To come up with the functional form, or better yet the name, of the prior distribution, I use the Distribution Explorer to find a distribution and parameter set that matches my sketch. If I have to choose between making the prior more peaked or broader, I opt for being broader. This is well-described in the useful Stan wiki on priors, which says, “the loss in precision by making the prior a bit too weak (compared to the true population distribution of parameters or the current expert state of knowledge) is less serious than the gain in robustness by including parts of parameter space that might be relevant.”

I generally prefer to use weakly informative priors, mostly because they actually encode prior knowledge, separating the sublime from the ridiculous. In fact, we used weakly informative priors in the example of C. elegans egg lengths in the first part of this lecture. As we will see when we perform MCMC calculations, there are also practical advantages to using weakly informative priors. In general, there are practical considerations in prior choice that can affect second main task of Bayesian inference: making sense of the posterior. We will discuss these practical considerations when we start summarizing posteriors using Markov chain Monte Carlo.

Conjugate priors

We have discussed conjugate priors in the context of plotting posteriors. Conjugate priors are useful because we can make sense of the posterior analytically; the posterior and prior are the same distribution, differing by the updated parametrization in the posterior. If it is convenient to use a conjugate prior to encode prior information as we have described in our discussion of weakly informative priors, you can do so. There are two difficulties that make this convenience rare in practice.

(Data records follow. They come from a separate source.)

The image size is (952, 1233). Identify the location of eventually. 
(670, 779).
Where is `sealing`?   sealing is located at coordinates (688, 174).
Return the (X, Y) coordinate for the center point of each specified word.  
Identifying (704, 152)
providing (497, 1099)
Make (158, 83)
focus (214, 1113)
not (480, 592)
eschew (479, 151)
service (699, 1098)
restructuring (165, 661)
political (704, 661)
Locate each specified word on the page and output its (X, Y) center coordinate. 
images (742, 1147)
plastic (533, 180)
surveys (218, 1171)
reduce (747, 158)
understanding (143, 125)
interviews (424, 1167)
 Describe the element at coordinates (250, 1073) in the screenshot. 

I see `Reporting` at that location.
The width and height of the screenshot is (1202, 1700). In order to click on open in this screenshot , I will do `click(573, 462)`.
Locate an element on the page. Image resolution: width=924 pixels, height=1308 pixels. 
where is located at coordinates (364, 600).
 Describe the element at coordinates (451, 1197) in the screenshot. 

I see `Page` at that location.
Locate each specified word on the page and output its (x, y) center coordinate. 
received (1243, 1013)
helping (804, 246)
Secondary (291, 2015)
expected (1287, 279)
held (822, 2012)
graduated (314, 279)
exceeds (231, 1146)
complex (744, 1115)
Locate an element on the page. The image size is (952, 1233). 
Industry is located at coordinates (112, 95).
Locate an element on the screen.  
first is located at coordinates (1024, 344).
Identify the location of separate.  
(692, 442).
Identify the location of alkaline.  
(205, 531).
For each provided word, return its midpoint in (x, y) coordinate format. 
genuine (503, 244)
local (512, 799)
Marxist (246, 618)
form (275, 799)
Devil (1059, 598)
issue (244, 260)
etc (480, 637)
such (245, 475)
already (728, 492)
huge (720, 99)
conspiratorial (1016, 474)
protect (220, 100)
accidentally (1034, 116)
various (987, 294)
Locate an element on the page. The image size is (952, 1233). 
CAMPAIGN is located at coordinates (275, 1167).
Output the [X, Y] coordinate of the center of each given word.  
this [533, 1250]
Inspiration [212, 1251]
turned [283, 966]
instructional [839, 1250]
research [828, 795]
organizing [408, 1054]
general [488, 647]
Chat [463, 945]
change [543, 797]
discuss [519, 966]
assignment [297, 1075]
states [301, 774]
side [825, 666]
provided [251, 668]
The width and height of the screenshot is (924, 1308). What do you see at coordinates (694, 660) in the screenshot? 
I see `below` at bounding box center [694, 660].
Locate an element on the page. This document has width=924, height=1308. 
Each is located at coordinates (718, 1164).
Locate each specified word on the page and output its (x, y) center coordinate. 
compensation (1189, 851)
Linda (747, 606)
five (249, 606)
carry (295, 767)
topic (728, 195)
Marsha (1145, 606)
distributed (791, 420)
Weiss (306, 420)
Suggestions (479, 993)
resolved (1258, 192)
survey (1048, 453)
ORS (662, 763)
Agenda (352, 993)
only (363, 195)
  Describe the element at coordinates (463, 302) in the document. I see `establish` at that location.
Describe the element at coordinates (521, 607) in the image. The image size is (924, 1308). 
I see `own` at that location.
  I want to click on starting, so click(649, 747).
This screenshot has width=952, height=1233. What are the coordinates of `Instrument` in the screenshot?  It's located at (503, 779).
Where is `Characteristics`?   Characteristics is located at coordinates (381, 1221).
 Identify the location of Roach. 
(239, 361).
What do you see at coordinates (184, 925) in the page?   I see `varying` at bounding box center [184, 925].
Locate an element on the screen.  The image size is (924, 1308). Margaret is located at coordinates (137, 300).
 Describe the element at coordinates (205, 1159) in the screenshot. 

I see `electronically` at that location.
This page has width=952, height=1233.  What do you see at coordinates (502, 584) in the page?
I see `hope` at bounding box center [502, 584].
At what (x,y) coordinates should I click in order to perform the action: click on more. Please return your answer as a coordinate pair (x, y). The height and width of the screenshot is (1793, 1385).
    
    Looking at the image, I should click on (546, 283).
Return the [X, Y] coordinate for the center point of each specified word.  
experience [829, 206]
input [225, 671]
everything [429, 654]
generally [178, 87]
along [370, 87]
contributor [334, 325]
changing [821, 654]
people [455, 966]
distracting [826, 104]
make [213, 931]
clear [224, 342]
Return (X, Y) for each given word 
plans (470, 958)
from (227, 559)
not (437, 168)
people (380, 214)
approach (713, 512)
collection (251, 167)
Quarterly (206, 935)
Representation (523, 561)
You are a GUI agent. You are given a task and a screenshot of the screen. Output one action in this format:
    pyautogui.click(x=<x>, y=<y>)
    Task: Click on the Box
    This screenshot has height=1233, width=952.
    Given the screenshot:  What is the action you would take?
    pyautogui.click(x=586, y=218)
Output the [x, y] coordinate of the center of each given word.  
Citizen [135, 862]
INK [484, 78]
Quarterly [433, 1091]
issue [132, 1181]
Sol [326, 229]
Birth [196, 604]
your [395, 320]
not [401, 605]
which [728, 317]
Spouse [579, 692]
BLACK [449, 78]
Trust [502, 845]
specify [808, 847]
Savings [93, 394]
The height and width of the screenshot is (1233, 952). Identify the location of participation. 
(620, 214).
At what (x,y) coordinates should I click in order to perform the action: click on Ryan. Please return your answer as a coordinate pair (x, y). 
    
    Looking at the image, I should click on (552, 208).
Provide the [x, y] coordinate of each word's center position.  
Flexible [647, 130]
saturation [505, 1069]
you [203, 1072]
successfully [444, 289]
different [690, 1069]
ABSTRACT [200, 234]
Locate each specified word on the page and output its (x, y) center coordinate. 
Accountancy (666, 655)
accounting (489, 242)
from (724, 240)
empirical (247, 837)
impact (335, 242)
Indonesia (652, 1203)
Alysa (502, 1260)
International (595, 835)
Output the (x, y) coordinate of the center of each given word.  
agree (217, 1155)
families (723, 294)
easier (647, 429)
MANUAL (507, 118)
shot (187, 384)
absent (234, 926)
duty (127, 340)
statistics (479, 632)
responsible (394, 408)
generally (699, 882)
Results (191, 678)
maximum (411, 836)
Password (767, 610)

  1. Only a few likelihoods have known conjugate priors. Even in cases where the conjugate is known, its probability density function can be a complicated function.

  2. As soon as a model grows in complexity beyond one or two parameters, and certainly into hierarchy, conjugate priors are simply not available.

Thus, conjugate priors, while conceptually pleasing and parametrizable into weakly informative priors, have limited practice use.